- [Direction] Reproduce verbatim the passage of the strut-replacement thread starting at "Was a bit of" and ending at "It's really simple.".

- [Provided text]
▬▬▬▬▬▬

How do you like them so far? Can you tell the difference between your old ones and these? How long did it take you to install these?

Thanks.
 






Helpfull photos and tips, searching suggested that removing the upper control arm as well as the sway bar end links was necessary. It's curious to see that maybe that's not needed. Should this be made a sticky..?

I'm looking to do my fronts in the near future also, they are squeeky and bouncy at 135k.
 






I have quick struts in the rear on my explorer installed two years ago there already rusted pretty bad.
 












Darnit! Another thread made me believe I needed to remove the stabilizer end link and separate the upper control arm. So I did. This looks too simple.

I used Monroe. Currently special "Shocktober". Buy 3 and get 1 free (via rebate).
 






Monroe is also what I'd like to use since I already have Monroe Reflex in the rear. I'm hoping that jstorm001's rusty quick struts were some cheapies...
 






im actually impressed you got it in and out with out disconnecting a control arm, upper or lower...
 






Quick Struts

Was a bit of a puzzle getting them in without removing upper control arm, which probably would have made it easier. They are now 2 years old and I am thinking they may already need replacing with about 40k miles on them and not real hard driving I just think that they are too soft and I could do better. I will post what I end up going with not that I have very many choices.
Roob
 






I don't understand all the fuss about getting the front assemblies, shock and spring, out without removing the upper control arm. It's really simple.

Jack the truck up and secure it with a jack stand/s. Take the wheel off.

Remove the lower shock bolt. You may have to punch it out with a drift.

Remove the 3 nuts on the upper bolts/studs through the engine compartment. Open the hood and take a peek and you'll see them.

▬▬▬▬▬▬

- [Given records]

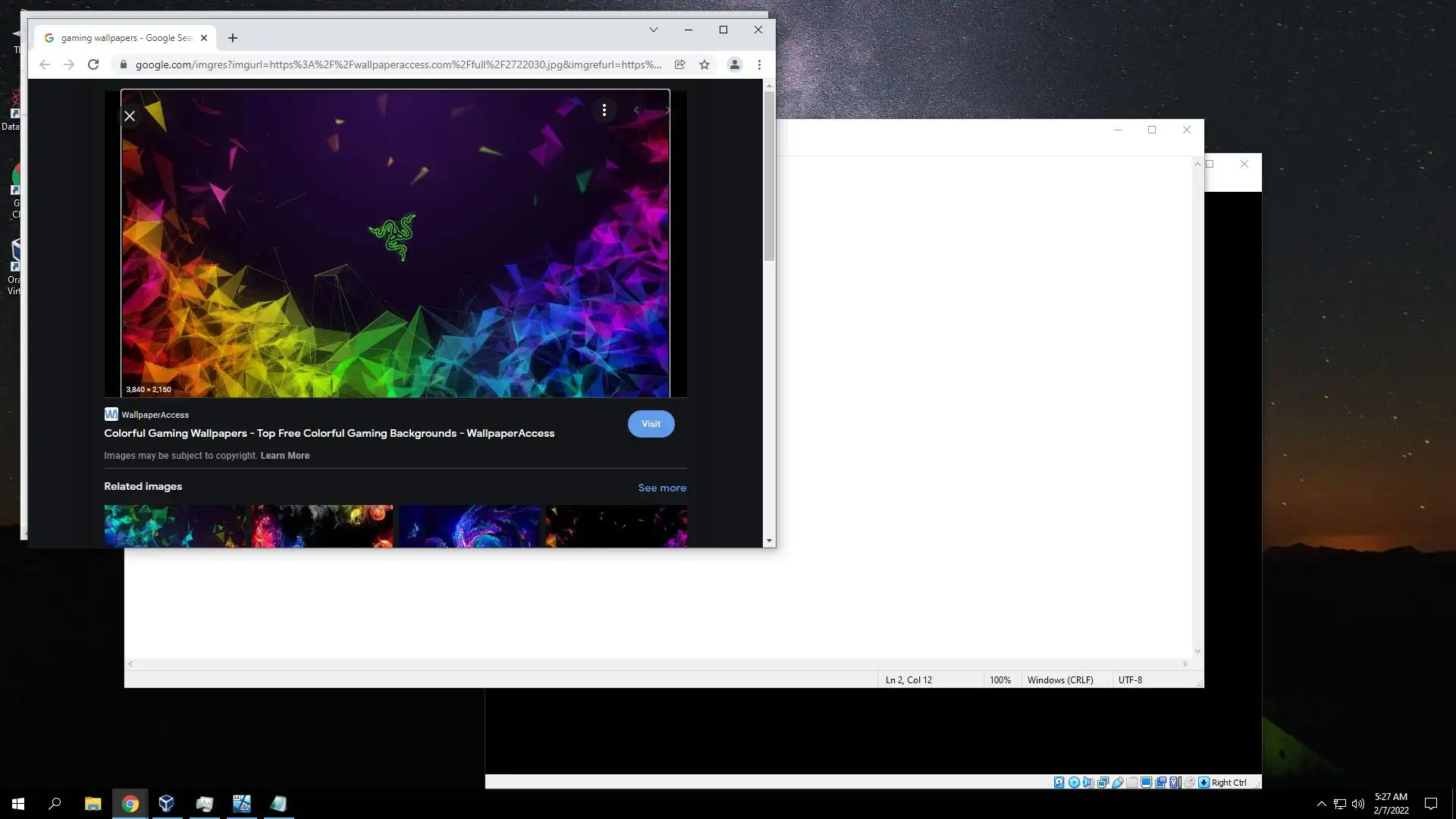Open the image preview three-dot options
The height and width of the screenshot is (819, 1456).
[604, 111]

▬▬▬▬▬▬

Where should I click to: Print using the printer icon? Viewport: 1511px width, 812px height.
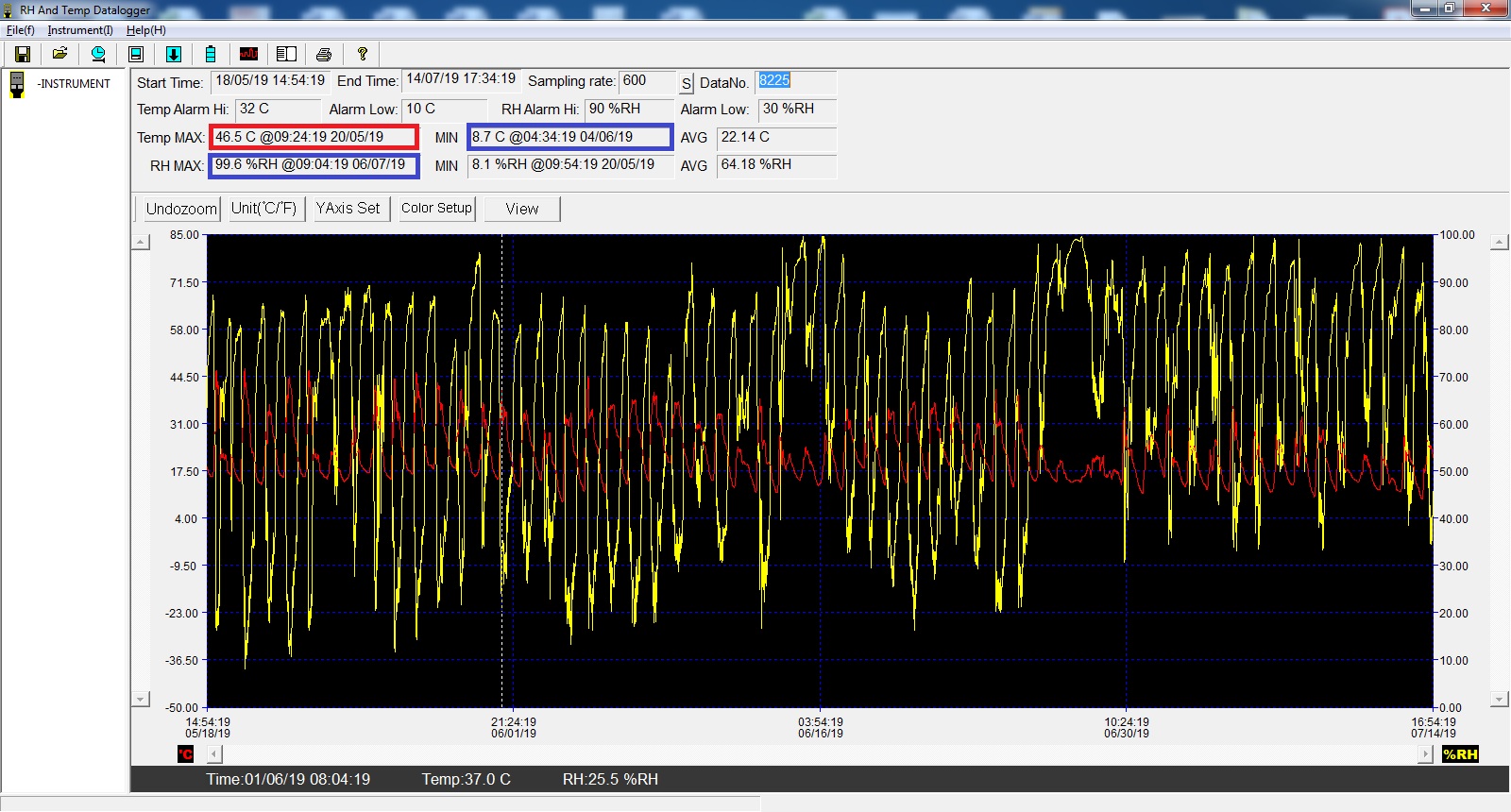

▬▬▬▬▬▬

- [The output]
Was a bit of a puzzle getting them in without removing upper control arm, which probably would have made it easier. They are now 2 years old and I am thinking they may already need replacing with about 40k miles on them and not real hard driving I just think that they are too soft and I could do better. I will post what I end up going with not that I have very many choices.
Roob
 






I don't understand all the fuss about getting the front assemblies, shock and spring, out without removing the upper control arm. It's really simple.